Enslaved histories: Value, risk, and the imagination of the quantifiable body in the early modern Atlantic
This talk will explore the emergence in sixteenth and seventeenth-century Iberian Atlantic slaving societies of novel concepts about the quantifiable nature of human bodies. These developments, he argues, gave rise to a new epistemology that conceived of fungible and universal bodies that were measurable and comparable, as were the diseases that affected them, in quantifiable and reproducible ways in a temporal framework. Scholars have traditionally identified these ideas as related to the rise of the New Science and political and medical arithmetics in late seventeenth-century and eighteenth-century English, French and northern European learned circles.
Dr. Gómez's research explores how early Iberian-centered slave trade enterprises of the sixteenth and seventeenth centuries generated, in an unprecedented manner, a gargantuan amount of data related to the mathematical measurement of human corporeality and the risks of slave bodies (and their labor) in financial terms.

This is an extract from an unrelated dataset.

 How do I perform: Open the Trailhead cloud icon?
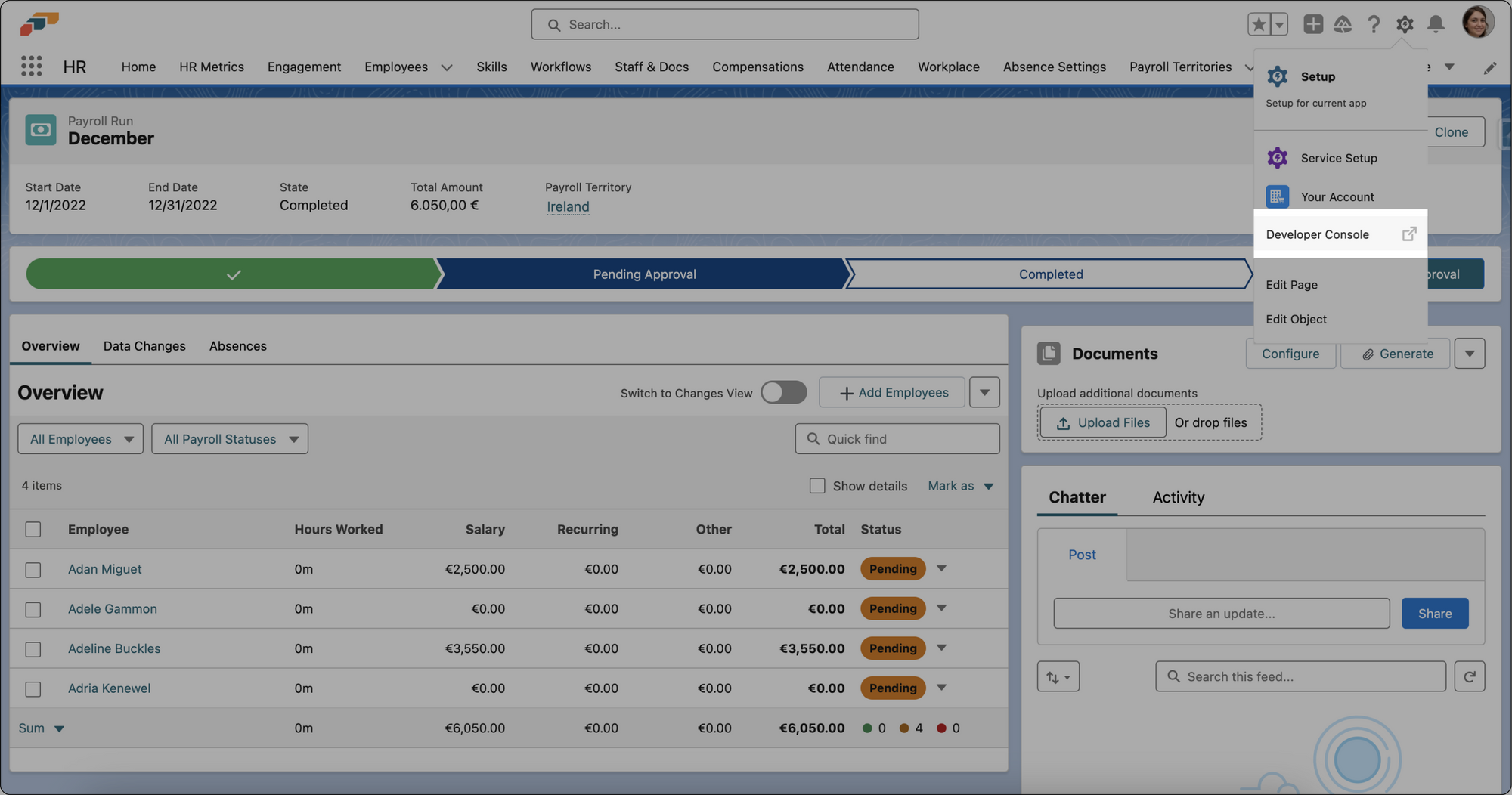tap(1343, 24)
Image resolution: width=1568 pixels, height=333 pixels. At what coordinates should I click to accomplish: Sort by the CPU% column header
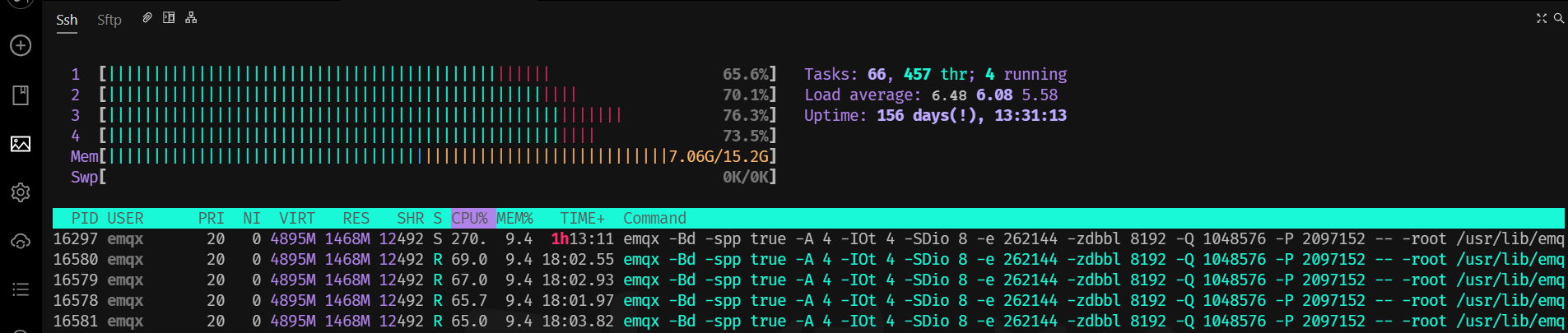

This history has remained mostly unexamined, especially in relation to accounts about the emergence of modern medicine, epidemiology, and demography. By focusing on the violent early history of bodily quantification in the Atlantic, his work re-locates narratives about critical events related to the value-creating nature of exchange practices as they refer to the human body and their role in the modeling of fundamental ideas for the nascent disciplines of political economy and public health in ensuing centuries.
Dr. Gómez will deliver this lecture as part of the History Department Colloquium Series.